[Stored data]

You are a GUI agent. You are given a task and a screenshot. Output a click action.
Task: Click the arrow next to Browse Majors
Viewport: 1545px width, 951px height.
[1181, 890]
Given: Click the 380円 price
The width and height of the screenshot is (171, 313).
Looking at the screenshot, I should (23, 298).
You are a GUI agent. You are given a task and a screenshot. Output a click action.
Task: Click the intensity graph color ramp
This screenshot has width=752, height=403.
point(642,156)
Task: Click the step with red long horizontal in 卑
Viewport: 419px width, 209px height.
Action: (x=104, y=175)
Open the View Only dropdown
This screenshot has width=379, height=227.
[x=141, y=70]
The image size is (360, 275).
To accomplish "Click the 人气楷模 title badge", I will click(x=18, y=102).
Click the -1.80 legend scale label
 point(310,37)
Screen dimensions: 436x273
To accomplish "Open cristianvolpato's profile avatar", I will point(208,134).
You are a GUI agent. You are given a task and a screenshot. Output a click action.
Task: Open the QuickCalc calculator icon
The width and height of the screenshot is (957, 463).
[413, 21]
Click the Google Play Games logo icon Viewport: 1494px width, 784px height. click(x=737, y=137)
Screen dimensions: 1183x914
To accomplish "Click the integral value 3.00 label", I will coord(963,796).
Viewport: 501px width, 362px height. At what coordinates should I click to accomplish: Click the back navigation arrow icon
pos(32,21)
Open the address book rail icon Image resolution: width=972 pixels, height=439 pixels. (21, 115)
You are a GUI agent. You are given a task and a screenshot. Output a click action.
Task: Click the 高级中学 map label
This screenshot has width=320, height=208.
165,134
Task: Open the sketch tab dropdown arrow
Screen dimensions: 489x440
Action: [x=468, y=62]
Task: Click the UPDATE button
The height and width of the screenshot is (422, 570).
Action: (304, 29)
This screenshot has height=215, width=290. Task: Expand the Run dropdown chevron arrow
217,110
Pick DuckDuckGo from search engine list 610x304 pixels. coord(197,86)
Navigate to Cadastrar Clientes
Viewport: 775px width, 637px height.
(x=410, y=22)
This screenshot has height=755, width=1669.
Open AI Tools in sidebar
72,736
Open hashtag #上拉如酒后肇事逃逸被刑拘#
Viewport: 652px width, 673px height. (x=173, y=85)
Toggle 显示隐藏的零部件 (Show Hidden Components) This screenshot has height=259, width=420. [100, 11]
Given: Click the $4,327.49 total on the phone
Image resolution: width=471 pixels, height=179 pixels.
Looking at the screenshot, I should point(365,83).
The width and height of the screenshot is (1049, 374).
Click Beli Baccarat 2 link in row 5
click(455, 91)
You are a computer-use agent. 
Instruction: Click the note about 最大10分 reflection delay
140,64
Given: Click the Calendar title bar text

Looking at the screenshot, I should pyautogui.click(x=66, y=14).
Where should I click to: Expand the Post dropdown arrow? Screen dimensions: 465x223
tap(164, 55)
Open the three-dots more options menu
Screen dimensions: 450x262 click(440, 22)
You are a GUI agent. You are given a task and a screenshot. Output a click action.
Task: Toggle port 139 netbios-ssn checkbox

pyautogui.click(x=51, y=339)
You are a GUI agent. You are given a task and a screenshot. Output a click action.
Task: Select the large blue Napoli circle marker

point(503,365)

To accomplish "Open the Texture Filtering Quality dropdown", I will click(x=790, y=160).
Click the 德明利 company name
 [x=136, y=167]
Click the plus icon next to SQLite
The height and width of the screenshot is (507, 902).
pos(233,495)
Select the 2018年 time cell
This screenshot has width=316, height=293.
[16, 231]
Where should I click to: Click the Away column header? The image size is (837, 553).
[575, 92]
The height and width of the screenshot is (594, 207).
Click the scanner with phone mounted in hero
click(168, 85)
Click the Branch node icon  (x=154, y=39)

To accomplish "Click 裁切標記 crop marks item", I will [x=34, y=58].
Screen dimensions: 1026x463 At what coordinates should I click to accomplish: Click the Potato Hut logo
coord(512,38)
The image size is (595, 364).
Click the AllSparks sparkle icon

§ **What to do**
The job here is to find each line above with the word "next" and copy it.

§ **Response to this exercise**
Task: Click the arrow next to Browse Majors
Click the plus icon next to SQLite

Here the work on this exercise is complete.